Nebraska Prisons Seek Crackdown On Out-Of-Control Contraband

Nebraska Prisons Seek Crackdown On Out-Of-Control Contraband

LINCOLN, Neb. (AP) — Authorities have declared war on contraband in Nebraska’s largest prisons, repeatedly combing cells in the hunt for cellphones, drugs and weapons, but one top administrator admits the sweeps probably miss dangerous items and characterizes the cleanup as a near-impossible task.

Contraband in prison is nothing new, but experts say fighting the problem has become harder thanks to technology that facilitates smuggling, as well as persistent staffing shortages and a small number of correctional workers and visitors who go to extreme lengths to sneak illegal items inside.

“It’s becoming more of a challenge,” said Kevin Kempf, executive director of the Association of Correctional Administrators. “A prison is nothing more than a small city with razor wires and fences around it.

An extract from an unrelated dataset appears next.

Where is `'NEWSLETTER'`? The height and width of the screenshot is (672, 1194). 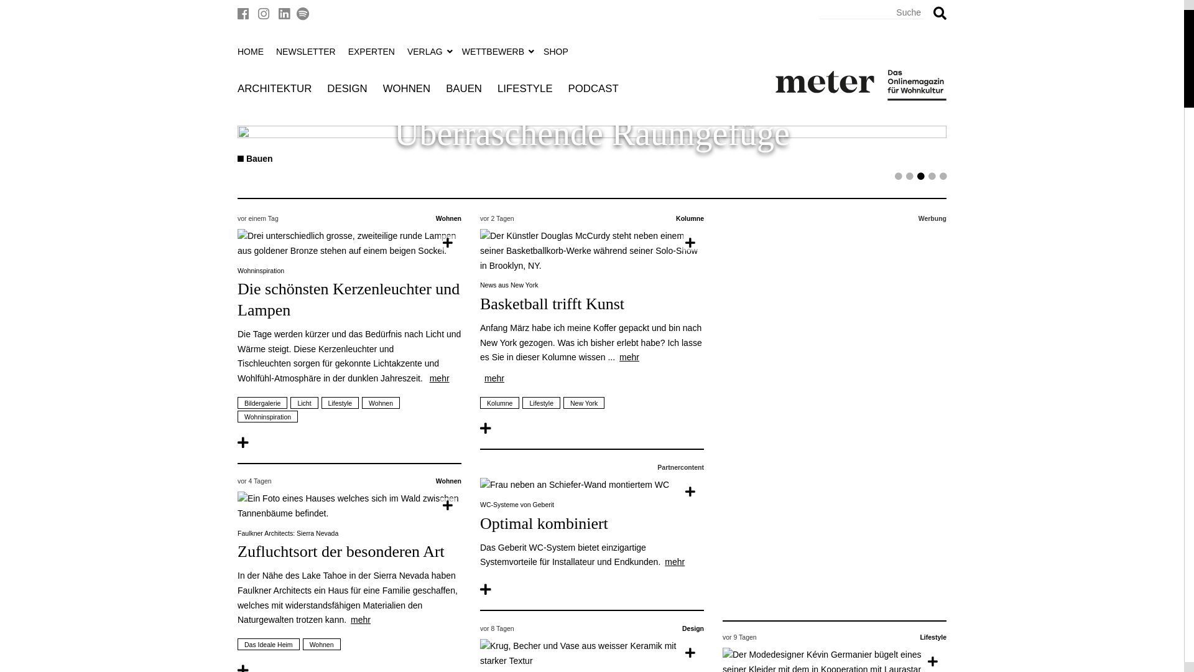
'NEWSLETTER' is located at coordinates (307, 51).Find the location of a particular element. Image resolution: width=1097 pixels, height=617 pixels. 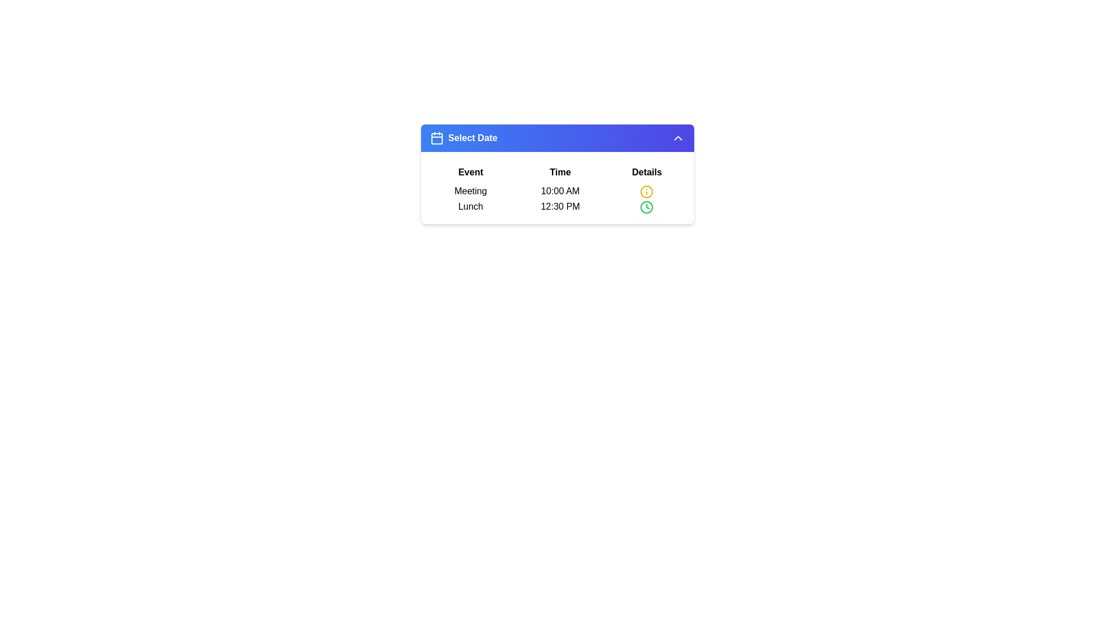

You have staff and vendors going in and out all of the time and, unfortunately, when there’s money involved, it’s tough to prevent all contraband from getting in.”

Spurred by a string of assaults on guards and an increase in synthetic drugs such as K2, which mimics the effects of marijuana, officials last month placed the Nebraska State Penitentiary on lockdown twice in one week. The surprise shakedowns yielded illegal drugs, shanks and cellphones, but prison officials say they probably didn’t get everything. Another search last week by three dozen Nebraska National Guard members uncovered more drugs, homemade weapons and alcohol at the Lincoln Correctional Center, a prison for medium- and maximum-security inmates.